1] Raulff: Your latest book The State of Exception has recently been published in German. It is an historical and legal-historical analysis of a concept that we, at first blush, associate with Carl Schmitt. What does this concept mean for your Homo Sacer project?

[2] Agamben: The State of Exception belongs to a series of genealogical essays that follow on from Homo Sacer and which should form a tetralogy. Regarding the content, it deals with two points. The first is a historical matter: the state of exception or state of emergency has become a paradigm of government today. Originally understood as something extraordinary,an exception, which should have validity only for a limited period of time, but a historical transformation has made it the normal form of governance. I wanted to show the consequence of this change for the state of the democracies in which we live. The second is of a philosophical nature and deals with the strange relationship of law and lawlessness, law and anomy. The state of exception establishes a hidden but fundamental relationship between law and the absence of law. It is a void, a blank and this empty space is constitutive of the legal system.

[3] Raulff: You wrote already in the first volume of Homo Sacer that the paradigm of the state of exception came into being in the concentration camps, or corresponds to the camps. The indignant outcry of last year as you applied this concept to the United States, to American politics, was predictably loud. Do you still consider your critique to be correct?

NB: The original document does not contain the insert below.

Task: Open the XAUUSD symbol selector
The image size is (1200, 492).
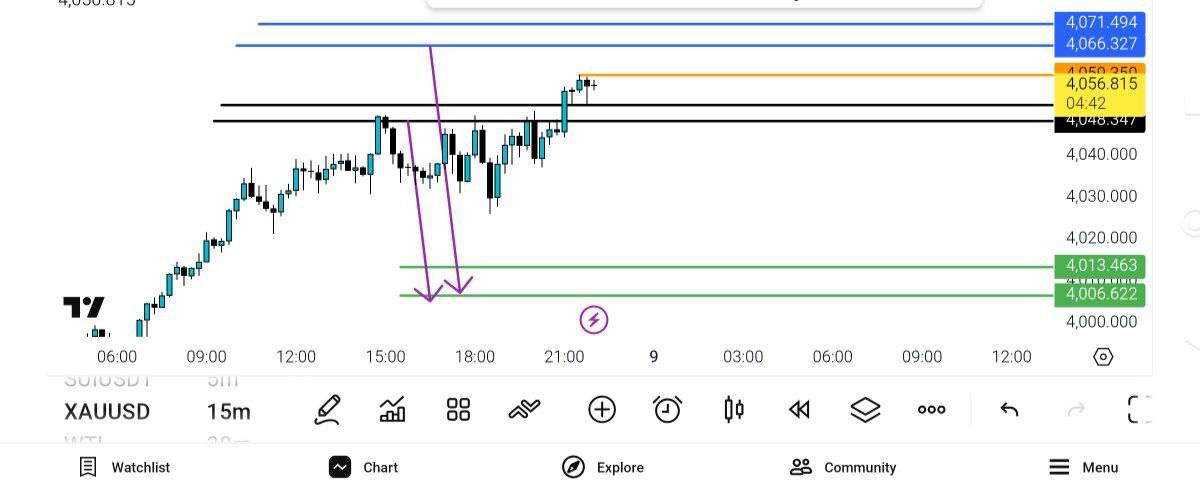Action: click(x=107, y=412)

[4] Agamben: Regarding such an application, the publication of my Auschwitz book brought similar remonstrance. But I am not an historian. I work with paradigms. A paradigm is something like an example, an exemplar, a historically singular phenomenon. As it was with the panopticon for Foucault, so is the Homo Sacer or the Muselmann or the state of exception for me. And then I use this paradigm to construct a large group of phenomena and in order to understand an historical structure, again analogous with Foucault, who developed his “panopticism” from the panopticon. But this kind of analysis should not be confused with a sociological investigation.

[5] Raulff: Nevertheless, people were shocked by your comparison because it seemed to equate American and Nazi policies.

[5] Agamben: But I spoke rather of the prisoners in Guantánamo, and their situation is legally-speaking actually comparable with those in the Nazi camps. The detainees of Guantanamo do not have the status of Prisoners of War, they have absolutely no legal status. They are subject now only to raw power; they have no legal existence. In the Nazi camps, the Jews had to be first fully “denationalised” and stripped of all the citizenship rights remaining after Nuremberg, after which they were also erased as legal subjects.

[6] Raulff: What do you understand the connection to be to America’s security policy? Does Guantánamo belong to the transition you have previously described from governance through law to governance through the administration of the absence of order?

[7] Agamben: This is the problem behind every security policy, ruling through management, through administration. In the 1968 course at the Collège de France, Michel Foucault showed how security becomes in the 18th century a paradigm of government. For Quesnay, Targot and the other physiocratic politicians, security did not mean the prevention of famines and catastrophes, but meant allowing them to happen and then being able to orientate them in a profitable direction. Thus is Foucault able to oppose security, discipline and law as a model of government. Now I think to have to have discovered that both elements – law and the absence of law – and the corresponding forms of governance – governance through law and governance through management – are part of a double-structure or a system. I try to understand how this system operates. You see, there is a French word that Carl Schmitt often quotes and that means: Le Roi reigne mail il ne gouverne pas (the King reigns but he does not govern). That is the termini of the double-structure: to reign and to govern. Benjamin brought the conceptual pairing of schalten and walten (command and administer) to this categorization. In order to understand their historical dissociation one must then first grasp their structural interrelation.